→ CONSIGNE 1:
Dans l'interview de Humpy Koneru, relevez toutes les catégories d'âge où elle a été championne du Monde, s'il vous plaît.
→ CONSIGNE 2:
Poursuivez l'interview de Humpy Koneru à partir du point où elle s'interrompt.

→ TEXTE DE LA PAGE:
---

Interview: Humpy Koneru

18 septembre 2006


Humpy Koneru (2548) Photo @ Europe-Echecs

Le palmarès de la championne indienne Humpy Koneru est impressionnant. A 19 ans elle cumule les titres: championne du Monde des moins de 12 ans, des moins de 14, des moins de 18 ans. En 2002, à 15 ans, 1 mois et 27 jours, elle détrône Judith Polgar et s'empare du record de la plus jeune femme ayant obtenu le titre de GM masculin.

GB: Vous êtes relativement peu connue en occident. D'où venez-vous et comment avez-vous découvert le jeu d'échecs?

HK: Je viens du sud de l'Inde. J'ai appris à jouer à l'âge de 6 ans. Mon père, Ashok Kuneru, a été mon premier professeur. Son niveau est celui d'un maître national indien. C'est mon père qui a choisi mon prénom, inspiré du mot champion avec une consonance russe.

GB: On peut déjà vous considérer comme l'alter ego féminin d'Anand. Seul le championnat du Monde féminin ne vous a pas réussi jusqu'ici. Est-ce votre principal objectif?

YW: J'ai participé à deux championnats du Monde. La première fois j'ai été jusqu'en demi-finale et la deuxième j'ai été éliminée dès le premier tour par la française Marie Sebag. Décrocher le titre est bien entendu mon principal objectif.

GB: Depuis le phénomène Anand, les échecs ont pris un essor considérable en Inde qui s'impose comme l'une des nations émergentes les plus fortes avec la Chine. Lors des dernières Olympiades de Turin, comment expliquez-vous la contre-performance de l'équipe masculine, 30ème alors que sur le papier elle était l'une des favorites?

---

→ Entrées de données enregistrées:
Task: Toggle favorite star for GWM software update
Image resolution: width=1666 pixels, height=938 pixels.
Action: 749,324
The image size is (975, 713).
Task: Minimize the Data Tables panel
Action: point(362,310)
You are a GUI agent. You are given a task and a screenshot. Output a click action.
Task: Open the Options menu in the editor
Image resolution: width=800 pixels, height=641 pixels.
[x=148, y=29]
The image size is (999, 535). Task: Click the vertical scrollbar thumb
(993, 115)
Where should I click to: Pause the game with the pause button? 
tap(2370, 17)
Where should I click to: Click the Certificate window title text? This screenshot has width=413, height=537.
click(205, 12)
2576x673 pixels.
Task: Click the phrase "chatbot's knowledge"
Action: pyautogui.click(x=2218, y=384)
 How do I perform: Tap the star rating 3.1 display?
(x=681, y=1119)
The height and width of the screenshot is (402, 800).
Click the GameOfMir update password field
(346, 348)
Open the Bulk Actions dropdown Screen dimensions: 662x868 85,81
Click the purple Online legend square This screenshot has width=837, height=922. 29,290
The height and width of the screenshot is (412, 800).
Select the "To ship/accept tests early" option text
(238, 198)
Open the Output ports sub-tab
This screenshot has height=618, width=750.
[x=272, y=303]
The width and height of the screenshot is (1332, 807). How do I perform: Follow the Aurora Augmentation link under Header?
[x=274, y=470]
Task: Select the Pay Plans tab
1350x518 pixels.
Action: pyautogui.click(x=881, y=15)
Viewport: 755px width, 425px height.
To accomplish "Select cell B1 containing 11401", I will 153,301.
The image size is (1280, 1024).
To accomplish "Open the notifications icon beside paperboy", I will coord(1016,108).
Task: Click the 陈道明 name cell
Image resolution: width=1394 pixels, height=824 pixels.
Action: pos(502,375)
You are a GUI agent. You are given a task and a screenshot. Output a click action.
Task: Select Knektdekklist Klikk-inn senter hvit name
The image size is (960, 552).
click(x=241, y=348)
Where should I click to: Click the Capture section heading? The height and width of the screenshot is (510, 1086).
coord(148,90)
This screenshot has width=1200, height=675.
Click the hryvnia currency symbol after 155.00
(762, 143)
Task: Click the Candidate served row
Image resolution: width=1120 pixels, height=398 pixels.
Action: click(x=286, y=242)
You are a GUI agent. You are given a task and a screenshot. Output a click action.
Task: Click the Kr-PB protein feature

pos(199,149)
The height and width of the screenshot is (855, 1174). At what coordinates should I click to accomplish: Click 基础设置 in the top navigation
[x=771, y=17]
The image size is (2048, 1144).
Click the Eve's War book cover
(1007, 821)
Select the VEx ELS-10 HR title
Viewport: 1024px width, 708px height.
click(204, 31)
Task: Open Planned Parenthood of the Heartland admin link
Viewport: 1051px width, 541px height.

---

→ RÉSULTAT DE L'EXERCICE 1:
moins de 12 ans, moins de 14 ans, moins de 18 ans

→ RÉSULTAT DE L'EXERCICE 2:
YW: Il n'y a pas de vraies bonnes raisons, si ce n'est que la nourriture ne nous convenait pas et les conditions de logement étaient loin d'être optimales.

GB: A Lausanne vous avez montré que votre niveau est comparable aux meilleurs juniors masculins. Il y a encore une vingtaine d'années cela semblait impossible. Comment expliquez-vous les progrès fantastiques des échecs féminins?

YW: Aujourd'hui il y a plus de possibilités, beaucoup de tournois et de compétitions féminines. En ce qui me concerne, mes modèles sont les sours Polgar.

GB: Après vous, y-t-il d'autres membres de la famille qui jouent aux échecs?

YW: Oui, une sour, cadette d'un an, mais qui a délaissé les échecs pour se consacrer essentiellement à ses études.

GB: Votre partie contre le bosniaque Predojevic était explosive. Vous avez joué très rapidement l'ouverture, étiez-vous préparée à de telles complications?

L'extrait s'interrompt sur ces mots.